A terrifying thought
I thought 2013 was a tough year for running. If the first six months are any indication, 2014 has put 2013 to shame.
Barring a 3-month gap in early 2011 and a 3-week gap 18 months later (both slipped disc related), I’ve been a reasonably regular runner for the past 5+ years.
I’ve been a triple jump plan runner for most of these years. A notable exception was a 3-month period where I followed Hal Higdon’s Intermediate 1 Plan. A plan that required me to run 5 to 6 days a week was bound to be challenging but I had no idea how miserable it would end up being (despite or because I was missing one scheduled run per week).
In case you haven’t gathered, I’m NOT your “daily” runner.
I’m just a 3 runs a week guy – The hop (tempo) and the skip (interval) are but a rhythmic preparation for the pleasurable long jump.

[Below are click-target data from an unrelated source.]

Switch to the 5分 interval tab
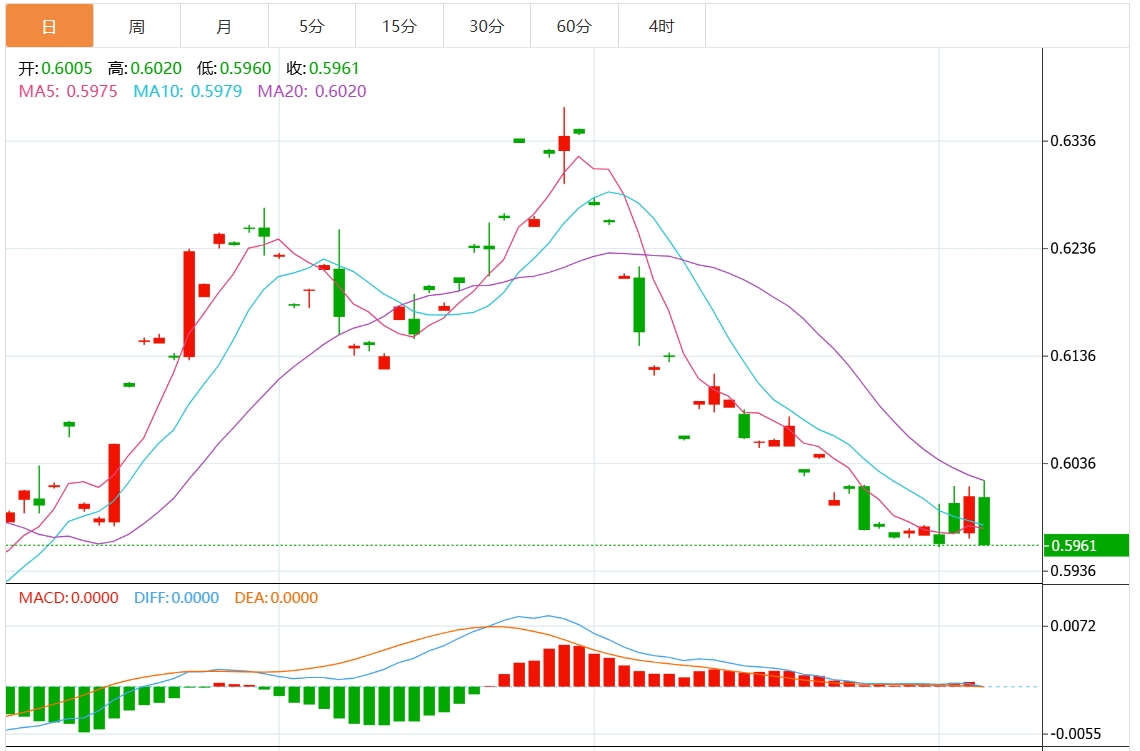1140x751 pixels. click(x=311, y=26)
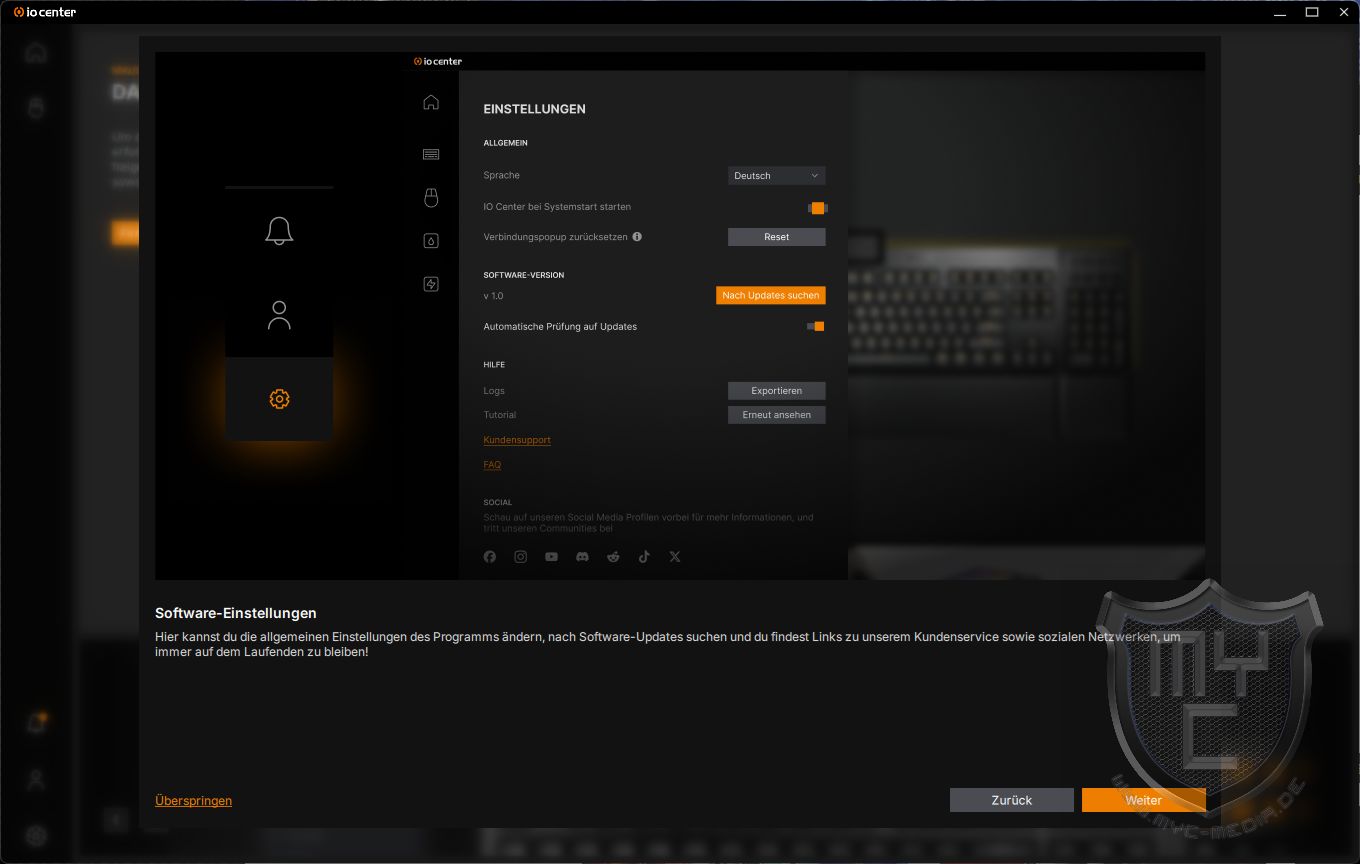Viewport: 1360px width, 864px height.
Task: Open the Kundensupport link
Action: click(x=516, y=440)
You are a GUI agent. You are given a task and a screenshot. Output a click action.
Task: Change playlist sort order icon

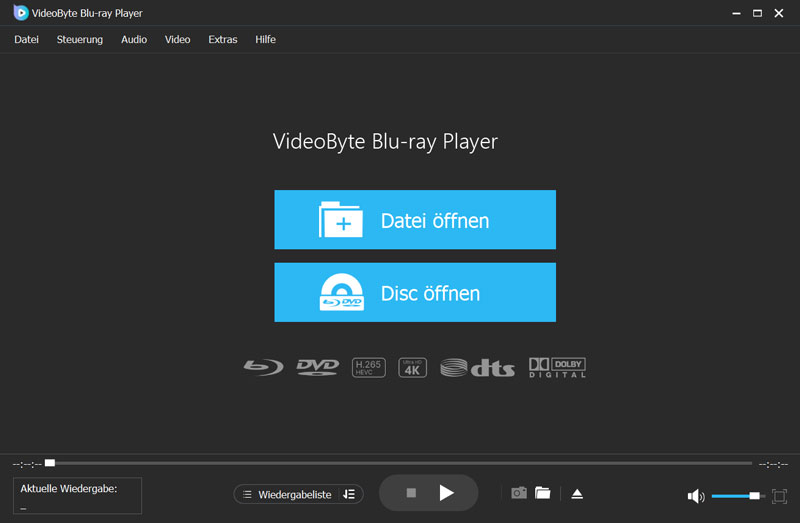(349, 494)
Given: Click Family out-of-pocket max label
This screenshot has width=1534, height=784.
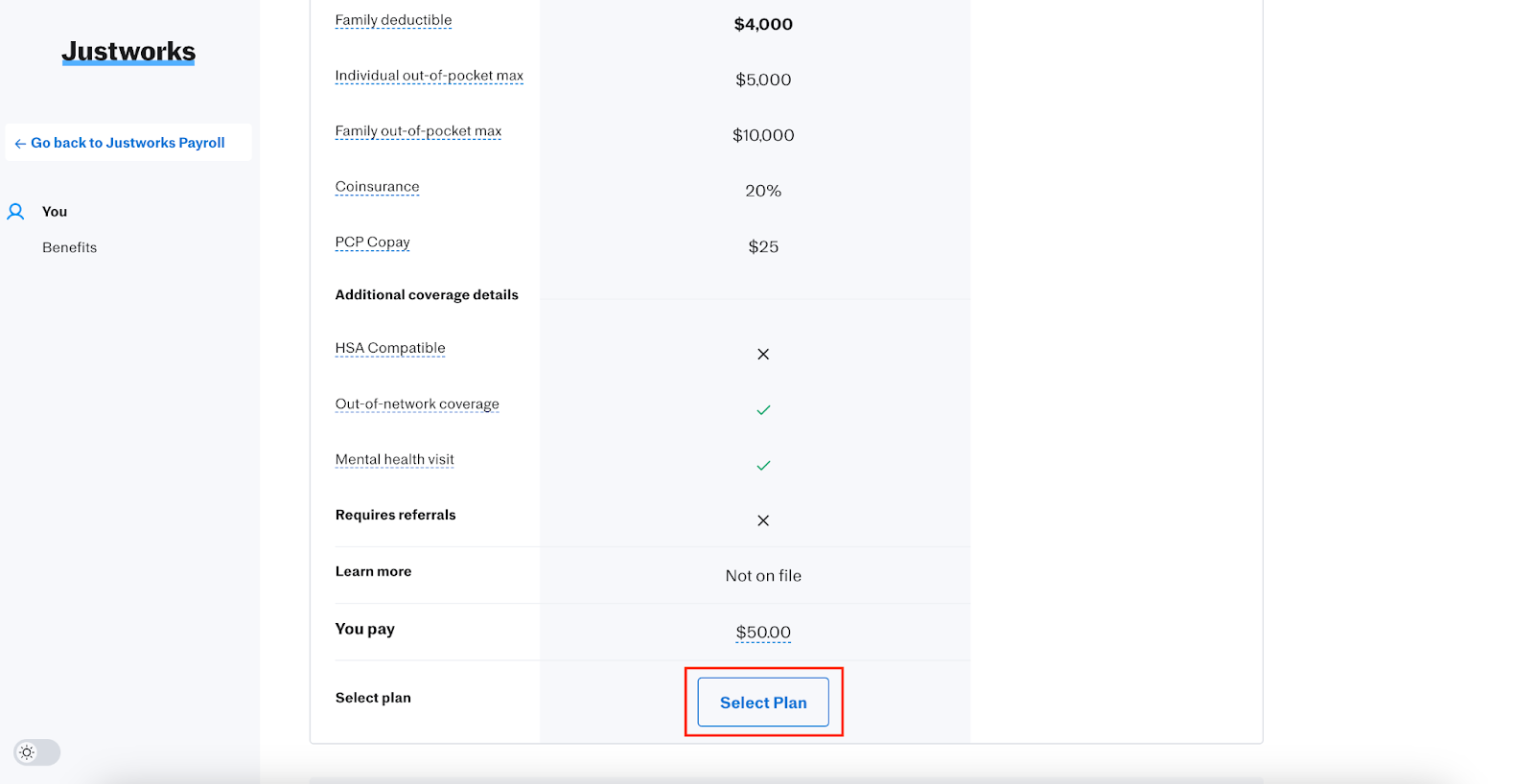Looking at the screenshot, I should [x=418, y=131].
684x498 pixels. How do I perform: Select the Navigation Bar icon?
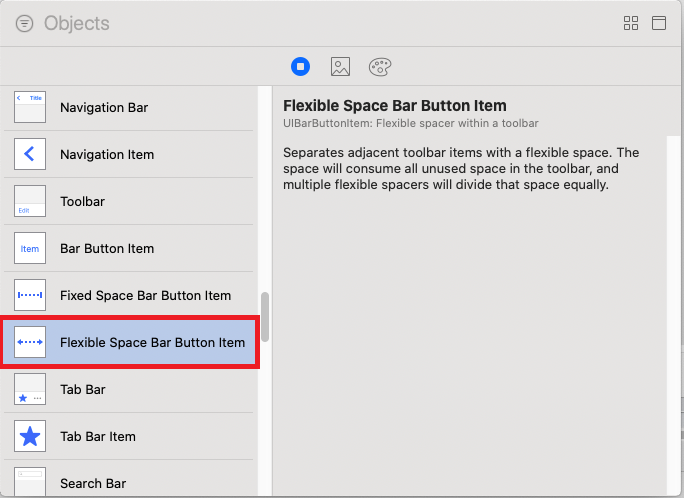30,107
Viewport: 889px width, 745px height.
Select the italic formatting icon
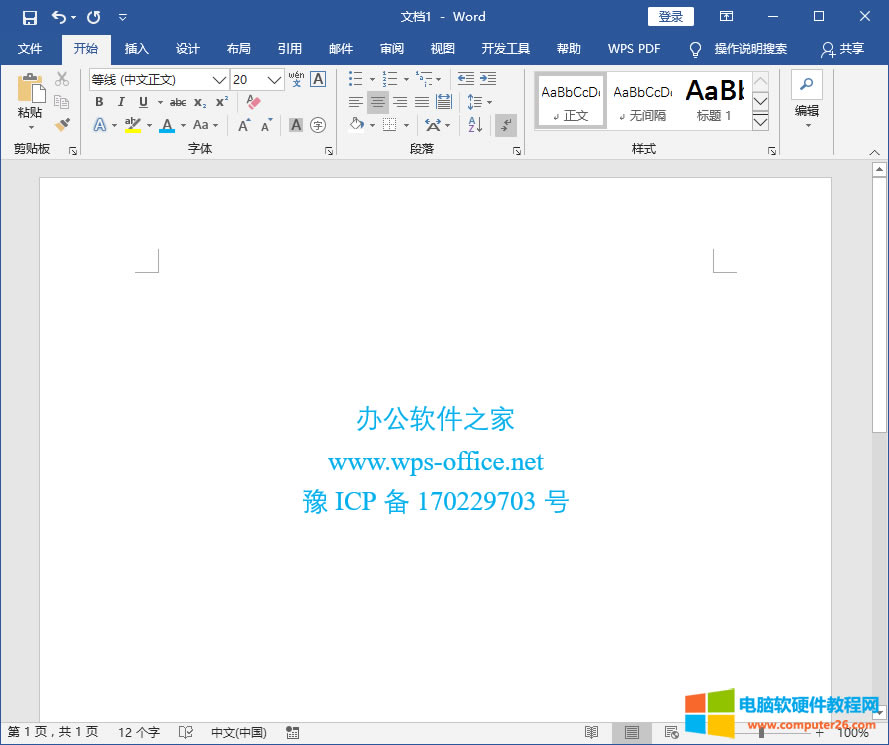coord(121,101)
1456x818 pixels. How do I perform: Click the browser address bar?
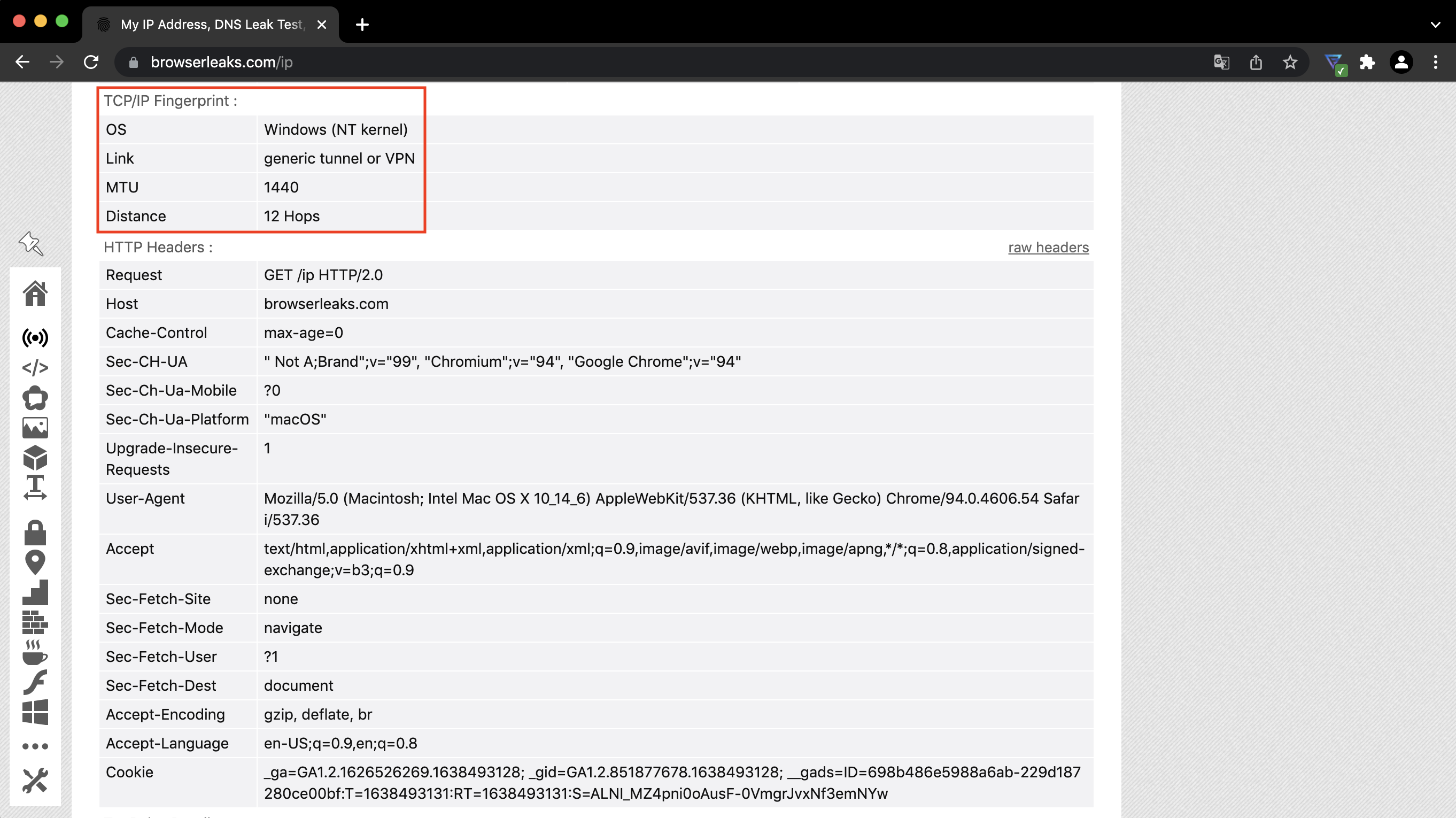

Lately the rhythm (previously taken for granted) is under fire. Perhaps a more accurate portrayal would be whittling away — minute by minute, day by day, week by week.
The one hour tempo run turned into 45 minutes. The 800 X intervals turned into 400 X which (don’t get me wrong) ARE intensely enjoyable too but I switched to them mainly because of paucity of time.
Then I started missing the Tue tempo runs, putting me in a strange quandary — run on Wed and Thu or cut losses and run only on Thu? Most of the time, I’d end up running only on Thu (the run itself would be a strange cocktail of tempo and easy). Then there would be weeks where I’d run the Sat long run without any weekday runs.
During my Wed run (my only weekday run), a terrifying thought entered my head…
What if I turned into a non-runner.
This was followed by a scarier thought.
What if this degenerative transformation had nothing to do with debilitating injuries.
I don’t have a blerch problem.
I have a haul-ass-out-of-bed-three-times-a-week-no-matter-how-insane-work-is problem.
I was reminded of Murakami’s conversation with Toshihiko Seko and the panic started to ebb.
“Does a runner at your level feel like you’d rather not run today, like you don’t want to run and would rather just sleep in?” He stared at me and then, in a voice that made it abundantly clear how stupid he thought the question was, replied “Of course. All the time!”